The main objective of this research was to present a new set of PVT and multiphase data for n-butane/Athabasca-bitumen/water mixtures at pressures up to 10 MPa and temperatures up to 160°C. Experiments were conducted by use of a conventional PVT apparatus. The data presented include multiphase equilibria up to four coexisting phases and liquid densities for 100% bitumen, two mixtures of n-butane/bitumen, and one mixture of n-butane/bitumen/water. A single equation-of-state model was developed to correlate all experimental data obtained, and used to interpret complex multiphase behavior observed for the highly size-asymmetric polar mixtures.

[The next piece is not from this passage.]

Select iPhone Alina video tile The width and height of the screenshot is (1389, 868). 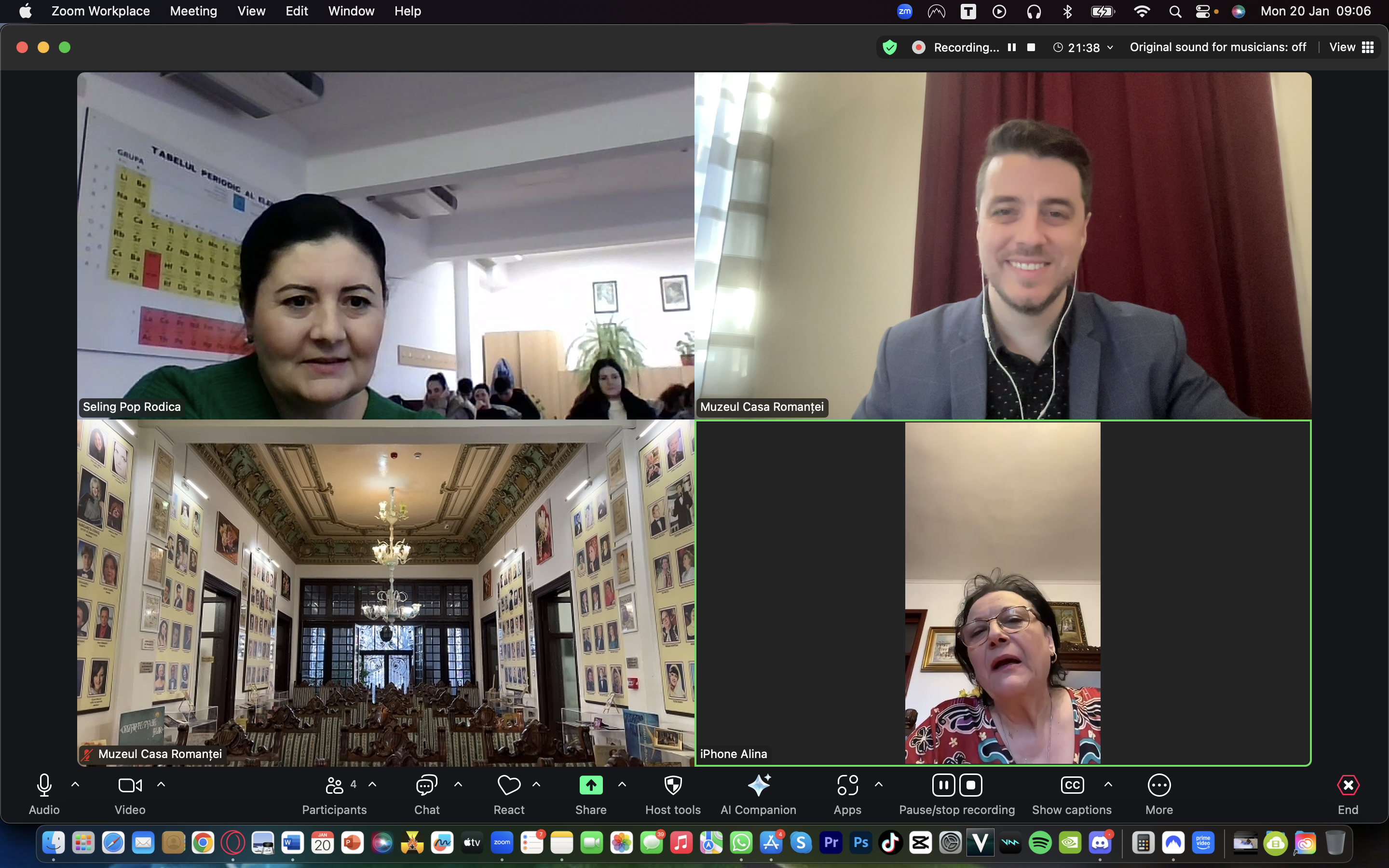[1002, 593]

Liquid-liquid separation of hydrocarbons was experimentally observed at the n-butane concentration of 97 mol% in the n-butane/bitumen system with/without water, for a wide range of temperatures at operating pressures for expanding-solvent-SAGD (ES-SAGD). This may indicate the limited solubility of n-butane in bitumen even when a high level of accumulation of n-butane takes place near a chamber edge in ES-SAGD for Athabasca bitumen. The multiphase transition that involves appearance/disappearance of the vapor phase was observed to occur near the vapor pressure of n-butane or its extension. Such phase transition occurs at a higher pressure in the presence of water, due to its vapor pressure, than in the absence of water at a given temperature. This is the first time four coexisting phases are reported for n-butane/Athabasca-bitumen/water mixtures at temperature-pressure conditions relevant to ES-SAGD.